▶ **CHALLENGE**
Rewrite the stretch of rows from the line containing "Click the move icon beside TIME header" through the line containing "pyautogui.click(x=236, y=225)" as a JSON list of strings, one string per line, with blank lines omitted. Leave the pictures out of the result.

▶ **INPUT ROWS**
============================================================

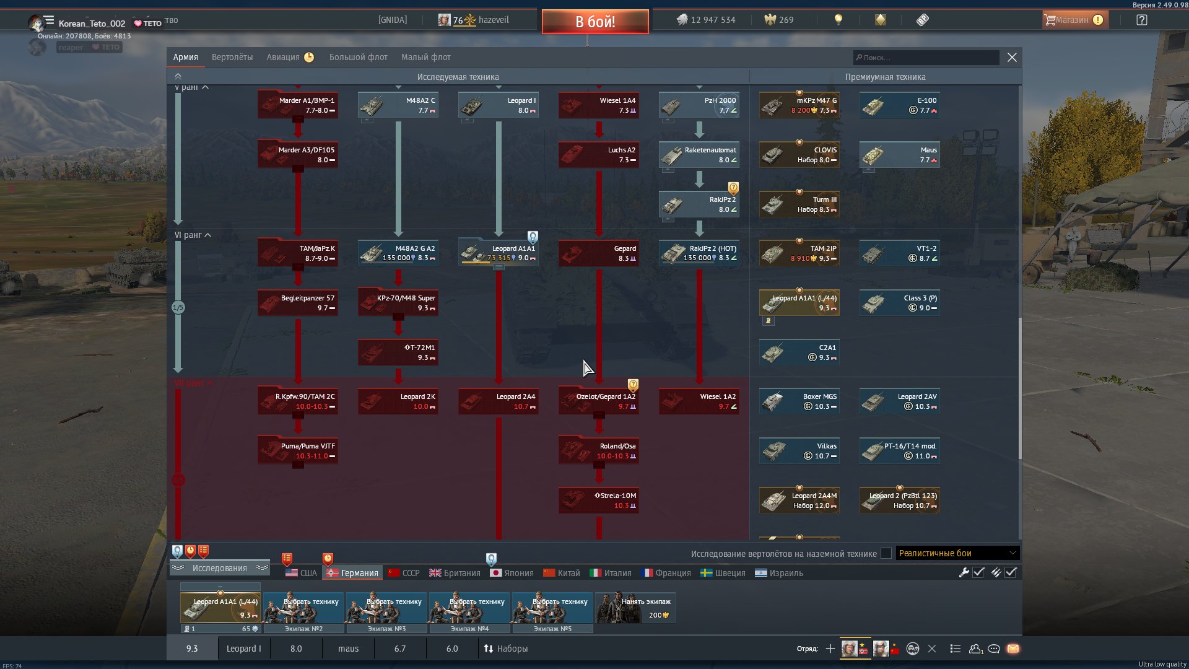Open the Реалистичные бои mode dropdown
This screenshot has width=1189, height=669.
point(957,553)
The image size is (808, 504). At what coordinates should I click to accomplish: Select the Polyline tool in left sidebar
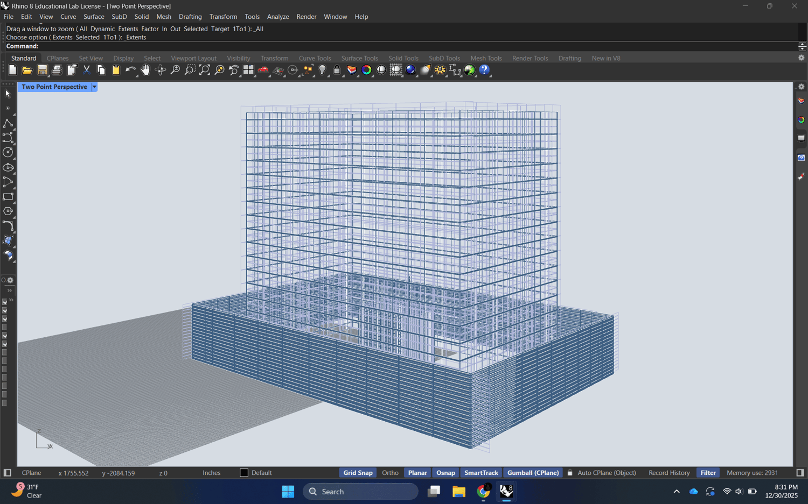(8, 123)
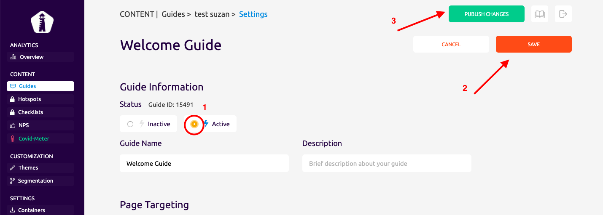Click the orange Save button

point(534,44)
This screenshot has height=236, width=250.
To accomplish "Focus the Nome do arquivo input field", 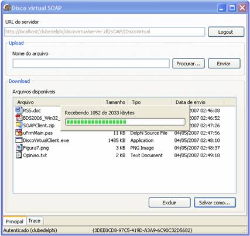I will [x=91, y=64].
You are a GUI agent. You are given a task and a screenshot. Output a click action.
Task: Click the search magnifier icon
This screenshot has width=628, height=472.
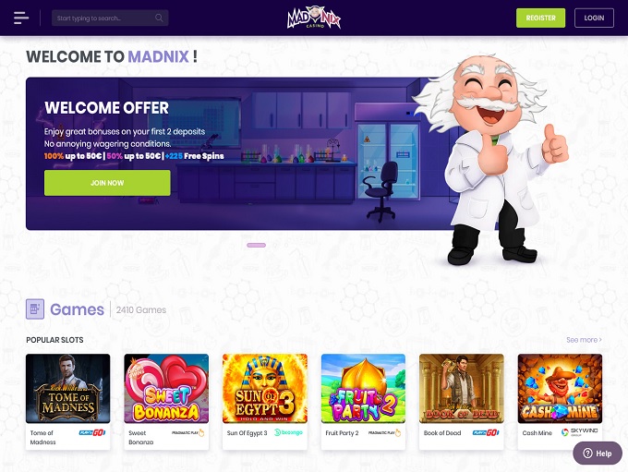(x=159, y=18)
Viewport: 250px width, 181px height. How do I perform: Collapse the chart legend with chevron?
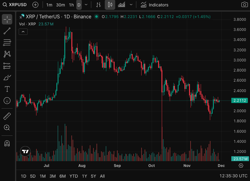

============================================================

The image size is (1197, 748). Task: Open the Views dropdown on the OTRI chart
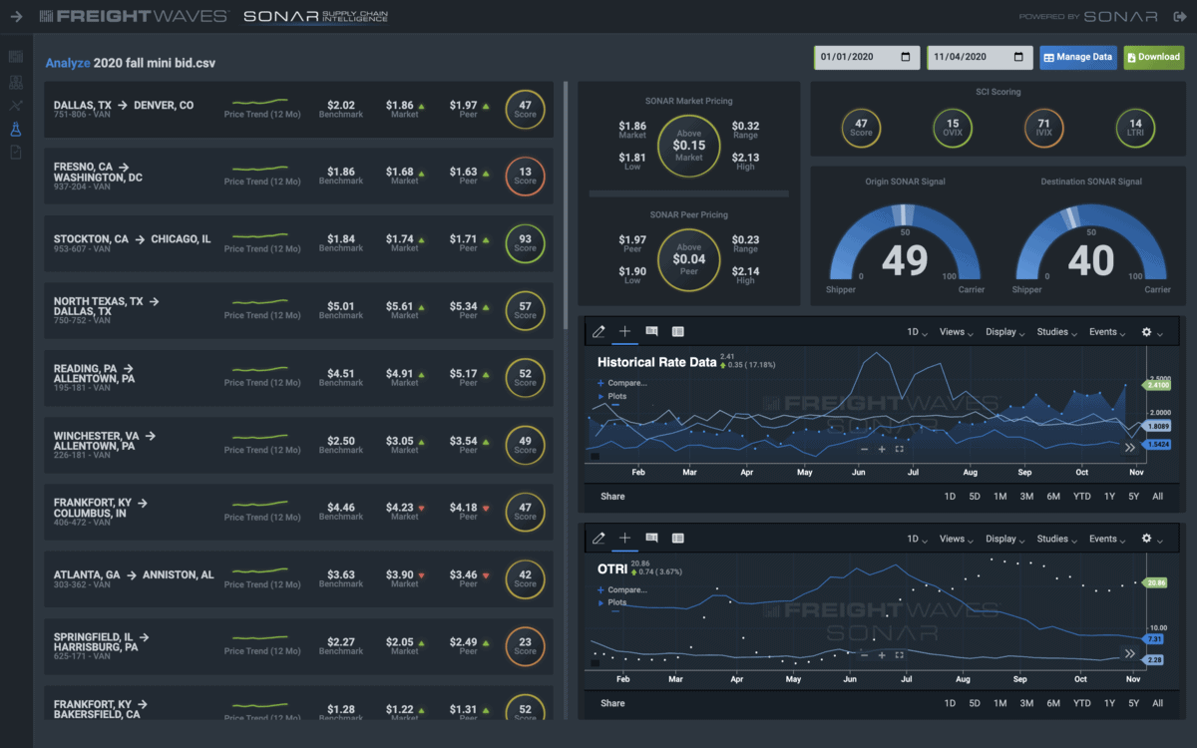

============================================================

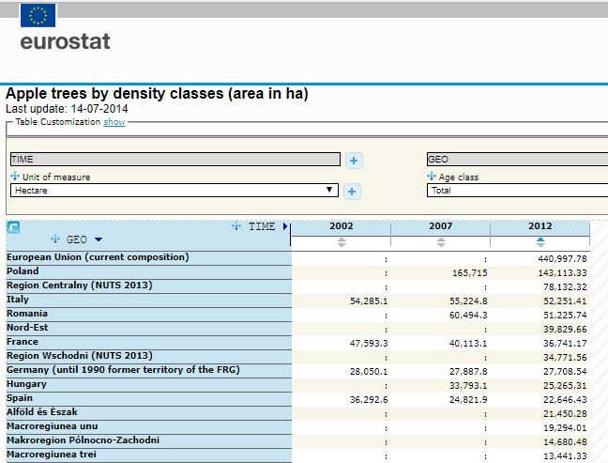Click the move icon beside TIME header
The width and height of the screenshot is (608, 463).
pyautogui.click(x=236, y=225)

============================================================

▶ **RESULT OF THE TASK**
[
  "Click the move icon beside TIME header",
  "The width and height of the screenshot is (608, 463).",
  "pyautogui.click(x=236, y=225)"
]